■ **Exercise objective**
Extract all of the following rows verbatim, keeping each line unchanged and in its original order.

■ **Records for the task**
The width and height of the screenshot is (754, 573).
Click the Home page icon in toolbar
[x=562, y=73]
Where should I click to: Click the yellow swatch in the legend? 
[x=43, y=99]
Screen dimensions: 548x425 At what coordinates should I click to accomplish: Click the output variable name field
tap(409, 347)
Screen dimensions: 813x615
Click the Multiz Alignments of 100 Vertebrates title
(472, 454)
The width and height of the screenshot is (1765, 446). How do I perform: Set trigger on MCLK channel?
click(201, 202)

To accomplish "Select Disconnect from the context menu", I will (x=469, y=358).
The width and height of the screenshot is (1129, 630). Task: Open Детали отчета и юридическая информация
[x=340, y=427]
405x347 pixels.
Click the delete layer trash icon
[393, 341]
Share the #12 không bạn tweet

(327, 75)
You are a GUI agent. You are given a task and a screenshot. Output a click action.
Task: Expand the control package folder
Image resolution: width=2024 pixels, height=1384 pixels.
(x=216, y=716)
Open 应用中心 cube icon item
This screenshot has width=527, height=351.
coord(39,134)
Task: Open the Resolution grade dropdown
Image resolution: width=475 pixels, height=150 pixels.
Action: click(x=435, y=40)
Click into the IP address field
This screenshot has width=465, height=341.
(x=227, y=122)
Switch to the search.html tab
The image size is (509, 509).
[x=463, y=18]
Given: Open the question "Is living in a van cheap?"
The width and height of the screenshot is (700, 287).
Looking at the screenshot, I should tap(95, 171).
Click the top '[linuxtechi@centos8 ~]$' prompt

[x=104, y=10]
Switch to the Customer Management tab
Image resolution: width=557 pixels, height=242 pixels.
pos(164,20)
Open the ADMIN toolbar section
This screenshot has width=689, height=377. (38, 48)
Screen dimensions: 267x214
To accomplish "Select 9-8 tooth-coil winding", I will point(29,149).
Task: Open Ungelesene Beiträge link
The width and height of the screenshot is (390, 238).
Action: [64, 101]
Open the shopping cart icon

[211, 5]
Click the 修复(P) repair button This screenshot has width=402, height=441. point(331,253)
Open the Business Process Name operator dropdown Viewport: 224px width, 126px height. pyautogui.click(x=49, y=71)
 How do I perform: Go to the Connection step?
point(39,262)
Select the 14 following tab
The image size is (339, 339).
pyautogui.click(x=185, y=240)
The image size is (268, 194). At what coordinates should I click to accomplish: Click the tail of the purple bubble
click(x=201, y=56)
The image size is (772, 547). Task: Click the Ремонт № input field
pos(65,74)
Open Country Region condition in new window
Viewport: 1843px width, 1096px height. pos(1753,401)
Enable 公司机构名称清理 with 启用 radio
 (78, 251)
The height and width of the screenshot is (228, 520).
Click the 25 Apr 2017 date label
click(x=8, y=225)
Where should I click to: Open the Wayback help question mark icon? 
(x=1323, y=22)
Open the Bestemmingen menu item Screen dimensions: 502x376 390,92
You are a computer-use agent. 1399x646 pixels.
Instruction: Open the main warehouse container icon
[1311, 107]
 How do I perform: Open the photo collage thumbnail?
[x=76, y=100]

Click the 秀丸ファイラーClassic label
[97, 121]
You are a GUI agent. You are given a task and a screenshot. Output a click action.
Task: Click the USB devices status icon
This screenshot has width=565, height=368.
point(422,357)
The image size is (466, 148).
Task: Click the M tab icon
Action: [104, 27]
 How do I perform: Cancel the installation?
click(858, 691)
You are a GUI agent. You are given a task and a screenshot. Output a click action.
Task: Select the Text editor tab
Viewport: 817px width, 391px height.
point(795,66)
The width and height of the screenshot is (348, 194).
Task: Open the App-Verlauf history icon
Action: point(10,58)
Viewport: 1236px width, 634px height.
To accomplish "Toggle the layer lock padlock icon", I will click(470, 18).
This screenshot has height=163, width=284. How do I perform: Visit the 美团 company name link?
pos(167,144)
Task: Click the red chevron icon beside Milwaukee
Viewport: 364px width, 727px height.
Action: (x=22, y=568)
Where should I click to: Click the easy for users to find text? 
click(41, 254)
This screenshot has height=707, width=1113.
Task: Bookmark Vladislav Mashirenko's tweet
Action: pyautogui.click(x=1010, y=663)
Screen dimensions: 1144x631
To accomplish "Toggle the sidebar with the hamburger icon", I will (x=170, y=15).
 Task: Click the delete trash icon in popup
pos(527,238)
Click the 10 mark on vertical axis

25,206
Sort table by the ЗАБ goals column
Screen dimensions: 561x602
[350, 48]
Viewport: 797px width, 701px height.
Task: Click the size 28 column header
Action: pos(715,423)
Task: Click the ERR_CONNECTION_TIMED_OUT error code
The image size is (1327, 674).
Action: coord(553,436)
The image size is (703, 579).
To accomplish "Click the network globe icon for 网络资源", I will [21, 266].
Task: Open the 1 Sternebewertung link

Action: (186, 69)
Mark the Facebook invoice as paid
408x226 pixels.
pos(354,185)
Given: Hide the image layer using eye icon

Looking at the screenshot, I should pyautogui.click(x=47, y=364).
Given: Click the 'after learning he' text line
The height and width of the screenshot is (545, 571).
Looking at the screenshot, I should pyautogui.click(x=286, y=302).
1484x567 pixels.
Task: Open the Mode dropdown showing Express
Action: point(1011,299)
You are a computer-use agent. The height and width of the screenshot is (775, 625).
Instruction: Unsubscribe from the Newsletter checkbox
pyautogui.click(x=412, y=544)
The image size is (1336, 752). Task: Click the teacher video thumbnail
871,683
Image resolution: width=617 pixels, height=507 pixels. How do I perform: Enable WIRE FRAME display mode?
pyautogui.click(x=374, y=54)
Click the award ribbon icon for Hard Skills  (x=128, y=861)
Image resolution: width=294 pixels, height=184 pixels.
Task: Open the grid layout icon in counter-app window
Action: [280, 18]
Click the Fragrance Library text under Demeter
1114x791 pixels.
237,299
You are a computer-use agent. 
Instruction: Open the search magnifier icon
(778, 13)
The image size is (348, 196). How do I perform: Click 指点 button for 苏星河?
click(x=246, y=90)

■ **Task result**
The width and height of the screenshot is (754, 573).
Click the Home page icon in toolbar
[x=562, y=73]
Where should I click to: Click the yellow swatch in the legend? 
[x=43, y=99]
Screen dimensions: 548x425 At what coordinates should I click to accomplish: Click the output variable name field
tap(409, 347)
Screen dimensions: 813x615
Click the Multiz Alignments of 100 Vertebrates title
(472, 454)
The width and height of the screenshot is (1765, 446). How do I perform: Set trigger on MCLK channel?
click(201, 202)

To accomplish "Select Disconnect from the context menu", I will (x=469, y=358).
The width and height of the screenshot is (1129, 630). Task: Open Детали отчета и юридическая информация
[x=340, y=427]
405x347 pixels.
Click the delete layer trash icon
[393, 341]
Share the #12 không bạn tweet

(327, 75)
You are a GUI agent. You are given a task and a screenshot. Output a click action.
Task: Expand the control package folder
Image resolution: width=2024 pixels, height=1384 pixels.
(x=216, y=716)
Open 应用中心 cube icon item
This screenshot has width=527, height=351.
coord(39,134)
Task: Open the Resolution grade dropdown
Image resolution: width=475 pixels, height=150 pixels.
Action: click(x=435, y=40)
Click into the IP address field
This screenshot has width=465, height=341.
(x=227, y=122)
Switch to the search.html tab
The image size is (509, 509).
[x=463, y=18]
Given: Open the question "Is living in a van cheap?"
The width and height of the screenshot is (700, 287).
Looking at the screenshot, I should tap(95, 171).
Click the top '[linuxtechi@centos8 ~]$' prompt

[x=104, y=10]
Switch to the Customer Management tab
Image resolution: width=557 pixels, height=242 pixels.
pos(164,20)
Open the ADMIN toolbar section
This screenshot has width=689, height=377. (38, 48)
Screen dimensions: 267x214
To accomplish "Select 9-8 tooth-coil winding", I will point(29,149).
Task: Open Ungelesene Beiträge link
The width and height of the screenshot is (390, 238).
Action: [64, 101]
Open the shopping cart icon

[211, 5]
Click the 修复(P) repair button This screenshot has width=402, height=441. point(331,253)
Open the Business Process Name operator dropdown Viewport: 224px width, 126px height. pyautogui.click(x=49, y=71)
 How do I perform: Go to the Connection step?
point(39,262)
Select the 14 following tab
The image size is (339, 339).
pyautogui.click(x=185, y=240)
The image size is (268, 194). At what coordinates should I click to accomplish: Click the tail of the purple bubble
click(x=201, y=56)
The image size is (772, 547). Task: Click the Ремонт № input field
pos(65,74)
Open Country Region condition in new window
Viewport: 1843px width, 1096px height. pos(1753,401)
Enable 公司机构名称清理 with 启用 radio
 (78, 251)
The height and width of the screenshot is (228, 520).
Click the 25 Apr 2017 date label
click(x=8, y=225)
Where should I click to: Open the Wayback help question mark icon? 
(x=1323, y=22)
Open the Bestemmingen menu item Screen dimensions: 502x376 390,92
You are a computer-use agent. 1399x646 pixels.
Instruction: Open the main warehouse container icon
[1311, 107]
 How do I perform: Open the photo collage thumbnail?
[x=76, y=100]

Click the 秀丸ファイラーClassic label
[97, 121]
You are a GUI agent. You are given a task and a screenshot. Output a click action.
Task: Click the USB devices status icon
This screenshot has width=565, height=368.
point(422,357)
The image size is (466, 148).
Task: Click the M tab icon
Action: [104, 27]
 How do I perform: Cancel the installation?
click(858, 691)
You are a GUI agent. You are given a task and a screenshot. Output a click action.
Task: Select the Text editor tab
Viewport: 817px width, 391px height.
point(795,66)
The width and height of the screenshot is (348, 194).
Task: Open the App-Verlauf history icon
Action: point(10,58)
Viewport: 1236px width, 634px height.
To accomplish "Toggle the layer lock padlock icon", I will click(470, 18).
This screenshot has height=163, width=284. How do I perform: Visit the 美团 company name link?
pos(167,144)
Task: Click the red chevron icon beside Milwaukee
Viewport: 364px width, 727px height.
Action: (x=22, y=568)
Where should I click to: Click the easy for users to find text? 
click(41, 254)
This screenshot has height=707, width=1113.
Task: Bookmark Vladislav Mashirenko's tweet
Action: pyautogui.click(x=1010, y=663)
Screen dimensions: 1144x631
To accomplish "Toggle the sidebar with the hamburger icon", I will (x=170, y=15).
 Task: Click the delete trash icon in popup
pos(527,238)
Click the 10 mark on vertical axis

25,206
Sort table by the ЗАБ goals column
Screen dimensions: 561x602
[350, 48]
Viewport: 797px width, 701px height.
Task: Click the size 28 column header
Action: pos(715,423)
Task: Click the ERR_CONNECTION_TIMED_OUT error code
The image size is (1327, 674).
Action: coord(553,436)
The image size is (703, 579).
To accomplish "Click the network globe icon for 网络资源", I will [21, 266].
Task: Open the 1 Sternebewertung link

Action: (186, 69)
Mark the Facebook invoice as paid
408x226 pixels.
pos(354,185)
Given: Hide the image layer using eye icon

Looking at the screenshot, I should pyautogui.click(x=47, y=364).
Given: Click the 'after learning he' text line
The height and width of the screenshot is (545, 571).
Looking at the screenshot, I should pyautogui.click(x=286, y=302).
1484x567 pixels.
Task: Open the Mode dropdown showing Express
Action: point(1011,299)
You are a computer-use agent. The height and width of the screenshot is (775, 625).
Instruction: Unsubscribe from the Newsletter checkbox
pyautogui.click(x=412, y=544)
The image size is (1336, 752). Task: Click the teacher video thumbnail
871,683
Image resolution: width=617 pixels, height=507 pixels. How do I perform: Enable WIRE FRAME display mode?
pyautogui.click(x=374, y=54)
Click the award ribbon icon for Hard Skills  (x=128, y=861)
Image resolution: width=294 pixels, height=184 pixels.
Task: Open the grid layout icon in counter-app window
Action: [280, 18]
Click the Fragrance Library text under Demeter
1114x791 pixels.
237,299
You are a computer-use agent. 
Instruction: Open the search magnifier icon
(778, 13)
The image size is (348, 196). How do I perform: Click 指点 button for 苏星河?
click(x=246, y=90)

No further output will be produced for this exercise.